We would like to emphasise that as of the time of writing, Glastonbury Festival has yet to officially confirm the cancellation of the 2021 instalment and any rumours should be treated as such – rumours.

Beginning of December 21

Following the cryptic tweet – Glastonbury Festival co-organiser Emily Eavis responded to the rumours in a tweet of her own, confirming that Glastonbury is: “Not cancelled yet!”

Glastonbury was set to celebrate its 50th anniversary this summer down on Worthy Farm – with headliners in Taylor Swift, Kendrick Lamar and Paul McCartney – but was forced to cancel this year’s instalment due to the coronavirus outbreak just a week after the lineup was announced back in March.

While the cancellation was officially confirmed at around 11 AM on Wednesday, March 18, 2020 – the news managed leaked and started circulating the web the evening prior, after Eavis’ family members shared the news on their personal social media accounts.

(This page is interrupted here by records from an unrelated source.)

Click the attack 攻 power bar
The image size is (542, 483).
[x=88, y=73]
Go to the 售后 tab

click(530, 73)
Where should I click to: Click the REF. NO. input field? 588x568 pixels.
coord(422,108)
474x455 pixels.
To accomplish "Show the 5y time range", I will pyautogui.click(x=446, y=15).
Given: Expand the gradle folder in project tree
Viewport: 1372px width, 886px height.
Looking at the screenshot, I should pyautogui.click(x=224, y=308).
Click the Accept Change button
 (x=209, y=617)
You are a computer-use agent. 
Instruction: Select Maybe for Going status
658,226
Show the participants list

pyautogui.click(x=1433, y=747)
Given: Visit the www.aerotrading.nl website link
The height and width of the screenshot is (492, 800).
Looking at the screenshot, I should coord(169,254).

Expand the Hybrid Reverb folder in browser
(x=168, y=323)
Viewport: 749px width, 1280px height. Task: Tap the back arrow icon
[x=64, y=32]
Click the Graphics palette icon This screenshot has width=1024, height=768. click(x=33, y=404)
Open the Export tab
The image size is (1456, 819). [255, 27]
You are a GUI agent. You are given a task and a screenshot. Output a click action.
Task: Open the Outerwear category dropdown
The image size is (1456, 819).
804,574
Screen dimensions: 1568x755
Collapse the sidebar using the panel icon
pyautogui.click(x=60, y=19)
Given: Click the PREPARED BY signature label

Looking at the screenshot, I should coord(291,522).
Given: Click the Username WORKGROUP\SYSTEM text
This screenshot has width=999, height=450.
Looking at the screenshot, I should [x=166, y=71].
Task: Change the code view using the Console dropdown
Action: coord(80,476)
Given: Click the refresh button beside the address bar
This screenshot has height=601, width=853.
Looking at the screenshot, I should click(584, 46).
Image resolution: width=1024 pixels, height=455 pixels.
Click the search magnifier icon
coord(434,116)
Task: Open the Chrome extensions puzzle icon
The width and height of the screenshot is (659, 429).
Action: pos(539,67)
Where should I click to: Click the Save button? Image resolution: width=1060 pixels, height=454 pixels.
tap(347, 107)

In a message from organisers, announcing the Festival’s cancellation, Michael and Emily Eavis explained that cancelling this year’s event was their “only viable option” following “new government measures” to prevent the spread of the pandemic – saying: “We’re so sorry that this decision has been made. It was not through choice. But we look forward to welcoming you back to these fields next year and until then, we send our love and support to all of you.”

The news of the cancellation was followed by a joint announcement from Glastonbury Festival and the BBC informing fans they could expect a celebratory run of programming across the Glasto-weekend – titled ‘The Glastonbury Experience’ – which eventually surpassed 10 million streams of content on BBC iPlayer, with thousands more having watched past sets broadcast on TV.


Earlier this week Glastonbury co-organiser Emily Eavis told the BBC that they are doing “everything we can” to ensure it takes place next year.

She said: “The hard part is understanding exactly what we’ll be planning for, and what impact that will have on what we’re able to do. But right now I’m not sure there’s anything we could do that would completely ensure we can welcome 200,000 people to spend six days in some fields in June 2021.”

Eavis also noted that if the festival could not happen in its traditional form, the organisers will consider inviting artists to perform on the farm for a series of live streams.